Exercise brief: Arrange the lines of the listing as a numbered list, from the line with "The height and width of the screenshot is (896, 1344)." up to and including the line with "tap(79, 700)", omitting any blank lines.

##### Stored data

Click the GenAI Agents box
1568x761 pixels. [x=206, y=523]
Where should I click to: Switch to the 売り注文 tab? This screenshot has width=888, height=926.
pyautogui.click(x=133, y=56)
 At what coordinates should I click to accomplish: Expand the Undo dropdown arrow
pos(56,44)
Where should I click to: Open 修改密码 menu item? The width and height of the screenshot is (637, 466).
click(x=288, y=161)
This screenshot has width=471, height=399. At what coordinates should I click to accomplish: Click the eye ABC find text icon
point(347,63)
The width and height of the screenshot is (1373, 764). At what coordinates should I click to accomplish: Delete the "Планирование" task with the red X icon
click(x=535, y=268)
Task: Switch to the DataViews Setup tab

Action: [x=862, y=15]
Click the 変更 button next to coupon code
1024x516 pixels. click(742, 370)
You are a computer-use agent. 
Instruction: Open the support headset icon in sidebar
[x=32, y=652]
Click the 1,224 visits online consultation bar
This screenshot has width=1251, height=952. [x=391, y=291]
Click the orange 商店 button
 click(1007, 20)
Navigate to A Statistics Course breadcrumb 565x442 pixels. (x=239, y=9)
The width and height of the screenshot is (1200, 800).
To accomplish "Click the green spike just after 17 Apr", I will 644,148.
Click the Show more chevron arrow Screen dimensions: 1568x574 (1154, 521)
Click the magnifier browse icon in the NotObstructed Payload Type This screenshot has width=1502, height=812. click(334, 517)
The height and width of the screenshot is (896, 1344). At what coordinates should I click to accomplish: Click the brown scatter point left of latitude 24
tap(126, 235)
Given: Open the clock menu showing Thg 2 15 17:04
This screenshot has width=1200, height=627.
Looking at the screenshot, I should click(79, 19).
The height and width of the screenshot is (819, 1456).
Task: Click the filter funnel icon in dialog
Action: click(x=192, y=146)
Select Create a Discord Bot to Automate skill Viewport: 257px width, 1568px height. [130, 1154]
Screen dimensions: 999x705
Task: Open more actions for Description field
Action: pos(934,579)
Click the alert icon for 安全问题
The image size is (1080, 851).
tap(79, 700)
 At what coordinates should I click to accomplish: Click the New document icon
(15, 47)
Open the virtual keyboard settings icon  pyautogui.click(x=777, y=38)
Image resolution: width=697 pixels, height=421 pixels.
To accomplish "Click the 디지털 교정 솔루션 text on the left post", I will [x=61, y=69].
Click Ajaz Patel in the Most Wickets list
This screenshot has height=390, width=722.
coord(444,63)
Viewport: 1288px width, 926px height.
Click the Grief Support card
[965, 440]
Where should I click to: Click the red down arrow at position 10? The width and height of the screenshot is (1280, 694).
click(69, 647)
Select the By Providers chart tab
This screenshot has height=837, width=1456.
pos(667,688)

##########

Reply:
1. The height and width of the screenshot is (896, 1344). At what coordinates should I click to accomplish: Click the brown scatter point left of latitude 24
2. tap(126, 235)
3. Given: Open the clock menu showing Thg 2 15 17:04
4. This screenshot has width=1200, height=627.
5. Looking at the screenshot, I should click(79, 19).
6. The height and width of the screenshot is (819, 1456).
7. Task: Click the filter funnel icon in dialog
8. Action: click(x=192, y=146)
9. Select Create a Discord Bot to Automate skill Viewport: 257px width, 1568px height. [130, 1154]
10. Screen dimensions: 999x705
11. Task: Open more actions for Description field
12. Action: pos(934,579)
13. Click the alert icon for 安全问题
14. The image size is (1080, 851).
15. tap(79, 700)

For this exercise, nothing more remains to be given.